In November 2013, Avolon announced the commissioning of a documentary titled "Pioneers and Aviators: A Century of Irish Aviation," which explores the history of Irish aviation. The documentary highlights the achievements and challenges of pioneering individuals who played a significant role in shaping Ireland's aviation landscape. It covers various milestones such as the first transatlantic flight by Alcock and Brown, the evolution of Aer Lingus, the development of airports at Foynes, Shannon, and Dublin, the contributions of Tony Ryan, the rise and fall of GPA, and the enduring influence of Ryanair. The documentary was directed by Alan Gilsenan, an accomplished filmmaker, writer, and theater director, with the score composed by Mícheál Ó Súilleabháin in collaboration with the RTÉ Concert Orchestra.

The premiere of the documentary took place at the Irish National Concert Hall in Dublin on January 22, 2014. It was later broadcast in two episodes on RTÉ Television on February 20 and 27, 2014.

In June 2015, Avolon launched a commemorative photographic book bearing the same title, "Pioneers and Aviators, A Century of Irish Aviation." The book was officially unveiled at an event held at Casement Aerodrome in Baldonnel, Co.
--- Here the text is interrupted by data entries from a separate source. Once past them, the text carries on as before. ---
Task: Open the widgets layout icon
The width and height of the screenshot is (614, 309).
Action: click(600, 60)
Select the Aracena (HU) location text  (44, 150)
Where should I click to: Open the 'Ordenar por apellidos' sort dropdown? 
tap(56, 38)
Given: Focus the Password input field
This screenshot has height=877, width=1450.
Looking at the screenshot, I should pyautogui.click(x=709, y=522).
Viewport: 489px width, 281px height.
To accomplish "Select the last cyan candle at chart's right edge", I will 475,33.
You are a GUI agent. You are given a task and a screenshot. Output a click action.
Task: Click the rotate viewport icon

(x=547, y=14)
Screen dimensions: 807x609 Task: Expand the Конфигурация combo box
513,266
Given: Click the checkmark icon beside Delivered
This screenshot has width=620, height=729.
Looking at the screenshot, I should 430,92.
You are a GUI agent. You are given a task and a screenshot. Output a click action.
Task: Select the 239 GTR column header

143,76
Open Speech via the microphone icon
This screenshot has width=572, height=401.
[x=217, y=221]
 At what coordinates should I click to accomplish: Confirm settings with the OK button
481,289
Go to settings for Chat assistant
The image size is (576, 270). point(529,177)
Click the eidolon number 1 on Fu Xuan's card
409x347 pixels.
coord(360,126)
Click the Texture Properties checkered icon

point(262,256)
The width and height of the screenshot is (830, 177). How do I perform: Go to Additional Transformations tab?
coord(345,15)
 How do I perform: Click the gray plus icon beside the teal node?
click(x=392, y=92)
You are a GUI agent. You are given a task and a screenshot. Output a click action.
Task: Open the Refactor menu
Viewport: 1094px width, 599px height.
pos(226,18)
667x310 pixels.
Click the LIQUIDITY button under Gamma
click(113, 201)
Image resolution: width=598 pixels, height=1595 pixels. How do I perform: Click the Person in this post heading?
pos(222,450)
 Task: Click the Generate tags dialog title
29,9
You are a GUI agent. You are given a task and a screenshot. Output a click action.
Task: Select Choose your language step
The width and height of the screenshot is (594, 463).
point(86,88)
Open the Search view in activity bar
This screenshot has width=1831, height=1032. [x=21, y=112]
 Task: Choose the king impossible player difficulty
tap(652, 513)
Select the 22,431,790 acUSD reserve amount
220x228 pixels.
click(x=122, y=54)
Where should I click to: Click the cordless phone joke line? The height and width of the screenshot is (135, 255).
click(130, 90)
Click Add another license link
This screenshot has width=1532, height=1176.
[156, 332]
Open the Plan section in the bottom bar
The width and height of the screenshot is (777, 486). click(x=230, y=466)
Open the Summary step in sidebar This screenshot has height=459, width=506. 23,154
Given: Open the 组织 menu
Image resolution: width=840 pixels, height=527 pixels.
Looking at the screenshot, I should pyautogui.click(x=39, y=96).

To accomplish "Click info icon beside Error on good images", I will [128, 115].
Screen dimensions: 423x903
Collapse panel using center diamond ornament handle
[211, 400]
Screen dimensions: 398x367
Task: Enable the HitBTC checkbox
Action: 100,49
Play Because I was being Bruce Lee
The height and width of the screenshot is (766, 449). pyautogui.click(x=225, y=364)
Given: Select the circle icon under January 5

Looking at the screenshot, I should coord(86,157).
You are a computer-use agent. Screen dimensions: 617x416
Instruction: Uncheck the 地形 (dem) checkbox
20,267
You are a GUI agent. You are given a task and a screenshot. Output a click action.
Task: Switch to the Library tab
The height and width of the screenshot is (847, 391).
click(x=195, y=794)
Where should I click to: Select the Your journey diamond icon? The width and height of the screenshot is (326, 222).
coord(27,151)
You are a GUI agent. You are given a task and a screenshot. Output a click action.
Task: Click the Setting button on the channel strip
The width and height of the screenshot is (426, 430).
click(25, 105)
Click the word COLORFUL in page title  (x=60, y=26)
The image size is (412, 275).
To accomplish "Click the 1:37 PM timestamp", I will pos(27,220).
Dublin, attended by Taoiseach Enda Kenny TD, Domhnal Slattery (Avolon CEO), Eamonn Brennan (Chief Executive of the Irish Aviation Authority), and Brigadier General Paul Fry (GOC of the Air Corps).

==Europe's first MSc in Aviation Finance==

In April 2016, the UCD Michael Smurfit Graduate Business School launched the first MSc in Aviation Finance in Europe. Avolon, along with other prominent aircraft leasing companies, is an industry partner for this master's degree program.

The primary objective of the course is to support and maintain Ireland's status as the largest hub for aviation finance and leasing worldwide.

==Initiatives with the Royal Hibernian Academy==

In October 2015, Avolon announced two initiatives in collaboration with the Royal Hibernian Academy (RHA) as part of its corporate and social responsibility program. These initiatives are the Avolon Global Studio and the Avolon Youthreach Program. The launch event was attended by Domhnal Slattery, Avolon CEO; Mick O'Dea, RHA President; and Patrick T. Murphy, RHA Director.

Avolon Global Studio: In partnership with Avolon, the RHA initiated a global search for an artist who would be awarded a 6-month studio placement at the RHA during 2016, 2017, and 2018. The first residency began in July 2016, offering an international artist a six-month placement at the RHA to further develop their work. In April 2016, Avolon and the RHA announced that Colombian artist Adriana Salazar would be the first participant in the Avolon Global Studio Program. The second artist to join the program in 2017 was Iranian artist Jinoos Taghizadeh. The selection for the third artist to receive the Avolon Global Studio Award will be from India.

Avolon Youthreach Program: In collaboration with the national Youthreach scheme, the RHA will invite six young students, chosen from submissions received from the 160 Youthreach Centers across the country, to participate in four workshops. These workshops aim to enhance their artistic skills, introduce them to art galleries and colleges, and provide fundamental tools of artistic criticism. By working alongside practicing artists, the students will not only develop practical skills but also gain insights into the opportunities and challenges of pursuing a professional artistic career in Ireland.

==Awards==
Avolon has been recognized with various industry awards, including the Airfinance Journal 2020 Lessor of the Year Award. In 2016, Avolon received the Company of the Year and Aviation Leasing Achievement of the Year Awards at the Aviation Industry Awards. Domhnal Slattery, CEO of Avolon, was honored with the Outstanding Contribution to the Aviation Industry award in 2016. Slattery has also been awarded the NYU Ireland House 2020 Lewis L. Glucksman Award for Leadership and the 2021 Ireland-US Council Award for Outstanding Achievement.